Issues also arise during play that once plagued the originals as well. It’s very easy to find yourself clipping bits of scenery that bring you to a halt, a problem caused by a mixture of the sometimes tight levels and the lack of controllable camera, another feature which I seriously wish Robomodo have decided to include. These two problems become even worse when combined with the games often annoying spawn system which can place you in some very inconvenient spots should you bail, such as on the edge of massive drops or in an area which requires some manoeuvring to get out of. New problems also rear their heads: skaters take far too long to get up after bails, and the physics system often throws temper tantrums resulting in skaters getting thrown around or even sinking into the floor.
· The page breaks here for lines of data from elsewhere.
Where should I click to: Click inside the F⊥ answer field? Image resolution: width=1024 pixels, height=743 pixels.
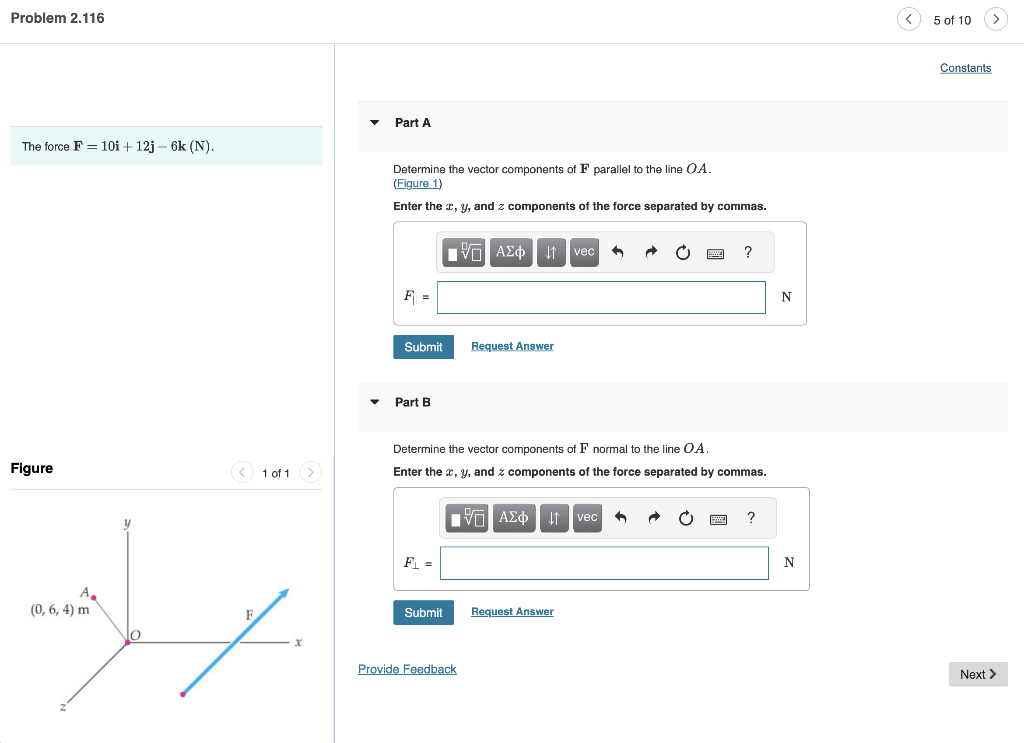(604, 563)
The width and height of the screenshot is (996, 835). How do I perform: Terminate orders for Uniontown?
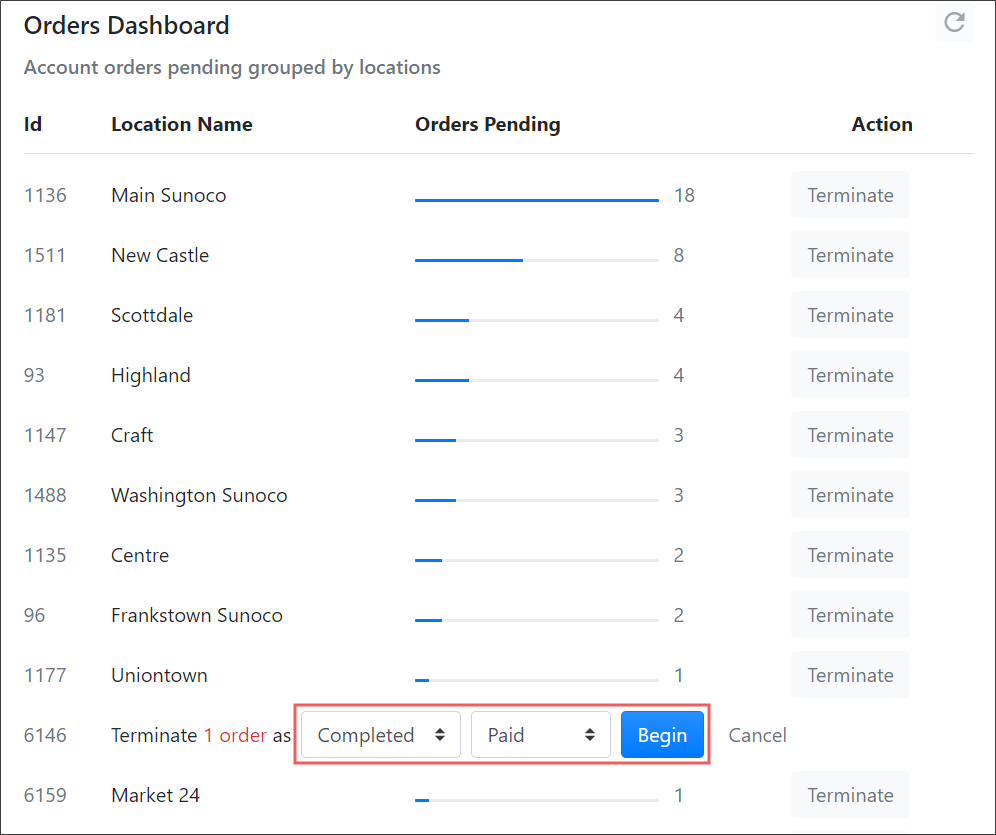click(x=850, y=675)
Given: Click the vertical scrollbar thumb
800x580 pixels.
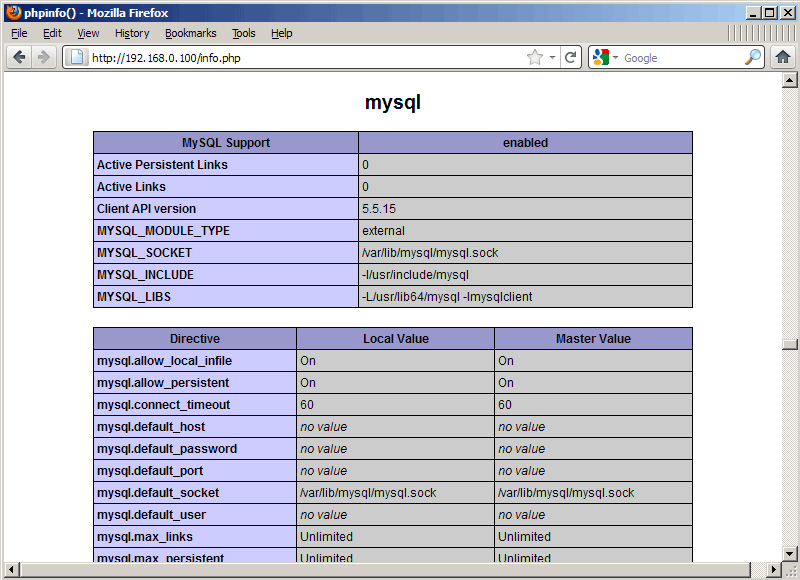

Ultimately both Pro Skater and Pro Skater 2 are games that are almost perfect examples of titles that should be brought to Xbox Live Arcade, making Pro Skater HD all the more disappointing. For pure nostalgia there’s no denying that playing this brings happy memories flooding back. The gameplay, while not as slick, is still fun and addictive, but this is a game plagued by poor design choices: Sure, we’ve gained online multiplayer, HD graphics and a few new modes, but there’s just so much missing here that should have been included. Where’s the park editor? Where’s the rest of the levels? Why is splitscreen missing? For 1200MSP this is a sparse package that could, and really, should, have been so much more.
+ Building combos is still good fun.
+ Online is a blast.
– Gameplay doesn’t feel as good.
– Questionable design choices.
– Not a lot of content.
A decent HD makeover brings the game up to a modern standard, but the levels are still sparse.
It may not be the original soundtrack in all of its glory, but the mix of old and new is pleasing to the ear. Everything is just does its job.
There isn’t one!
The level selection contains more poor levels than good ones, and the gameplay just doesn’t have that same balance the originals had. And where’s my park editor?
An hour or two for career. Multiplayer is a blast and single sessions are addictive, but in terms of pure content this doesn’t have much.
The Verdict: 6
For a die-hard fan of the Pro Skater games like myself, Tony Hawk’s Pro Skater HD is a disappointment marred by design choices that simply fail to make any sense. The split-screen in gone, the park editor isn’t included, there’s just seven levels and the gameplay isn’t as slick as it once was. The conclusion I draw, then, is that hardcore fans of the originals will have fun but ultimately walk away feeling like this was a wasted opportunity. Despite all this, new gamers and casual fans of the series will likely have plenty of fun with this.